The
Wall Street Journal reports that doctors at the American College of Cardiology's annual conference voiced concerns about increased pressures on reimbursement for certain procedures.
Doctors who perform angioplasty and implant heart stents are concerned about the potential for government moves that could compress reimbursement payments for such procedures, which would in turn hurt device makers.
"There's a general concern that reimbursement for hospitals as well as physicians will be under increasing pressure," said Gregg Stone, who directs cardiovascular research and education at the Center for Interventional Vascular Therapy at the New York-Presbyterian Hospital/Columbia University Medical Center.
Stone also said this is a long-running worry that changes will drag down salaries, making medicine a less attractive profession. He also noted the potential for worse circumstances, saying he dreads "being in a hospital system that tries to limit the type of care I practice."
Stent applications are a particular worry because they are such a reliable cash cow for big players in the device market. According to the journal, "that worry took a toll after the budget proposal was issued on Feb. 26, and medical device stocks haven't reclaimed lost territory despite the market's recent scorching run."
Although there has been no government signal about sudden plans to squeeze prices for medical devices, the fear is real. But is the fear justified?

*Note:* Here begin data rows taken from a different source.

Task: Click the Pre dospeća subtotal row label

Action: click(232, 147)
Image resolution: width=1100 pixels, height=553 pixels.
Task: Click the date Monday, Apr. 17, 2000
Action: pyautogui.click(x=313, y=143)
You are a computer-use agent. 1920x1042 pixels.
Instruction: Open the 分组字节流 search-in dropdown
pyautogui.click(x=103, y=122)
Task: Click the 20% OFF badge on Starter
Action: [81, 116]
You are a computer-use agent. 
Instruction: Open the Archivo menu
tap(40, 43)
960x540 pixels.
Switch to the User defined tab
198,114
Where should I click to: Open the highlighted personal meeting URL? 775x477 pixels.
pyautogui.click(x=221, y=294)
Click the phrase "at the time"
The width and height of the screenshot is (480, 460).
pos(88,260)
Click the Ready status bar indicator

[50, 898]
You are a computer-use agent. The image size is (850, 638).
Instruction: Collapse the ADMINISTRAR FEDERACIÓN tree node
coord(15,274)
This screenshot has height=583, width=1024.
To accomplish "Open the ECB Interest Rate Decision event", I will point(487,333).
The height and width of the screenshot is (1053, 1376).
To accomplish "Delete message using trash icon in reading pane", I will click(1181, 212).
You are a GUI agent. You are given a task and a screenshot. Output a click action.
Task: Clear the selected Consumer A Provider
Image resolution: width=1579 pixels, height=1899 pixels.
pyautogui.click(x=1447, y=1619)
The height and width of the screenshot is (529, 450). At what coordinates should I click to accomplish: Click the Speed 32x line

I find it difficult to believe that changes to reimbursement would discourage the use of technology that limits the need for far costlier healthcare, which is what stents do. It's illogical. Device makers shouldn't worry about stents unless they are being used on patients that won't benefit from them.
As for doctors concerned with being limited in the type of care they practice, haven't HMOs effectively already done that? It seems to me that the thing he is most afraid of is the very problem healthcare initiatives are trying to solve.
Am I oversimplifying?
Heather Thompson
Ha! Thanks Rick. I guess my
Ha! Thanks Rick. I guess my NPR is showing. Perhaps I put too much faith in the resilience of the device industry. I simply think that even if reimbursement changes dramatically, device makers will find ways to get technology to patients (and be able to make a profit).
Oversimplifying? No, not
Oversimplifying? No, not really.
But, what you *are* doing is assigning fiscal motivations to a system currently driven, primarily, by a cocktail of ideology, emotions, and ingorance of history. Or, to summarize, the current political environment.
It is ideology that commits funds so well in excess of its supply, emotions that try to take back AIG's deferred pay from its $1/year employees, and ignorance of history that tries to manage and control a national economy from the federal capital, when there are principled and historical arguments as to why this approach has always failed.
Reasoning financially in a political environment is like bringing a knife to a gun fight.